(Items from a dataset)
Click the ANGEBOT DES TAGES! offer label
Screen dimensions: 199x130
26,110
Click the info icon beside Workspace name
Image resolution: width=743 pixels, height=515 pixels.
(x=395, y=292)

**TASK DETAILS:**
Retype all the data, keeping every character the same.

**YOUR RESPONSE:**
Click the ANGEBOT DES TAGES! offer label
Screen dimensions: 199x130
26,110
Click the info icon beside Workspace name
Image resolution: width=743 pixels, height=515 pixels.
(x=395, y=292)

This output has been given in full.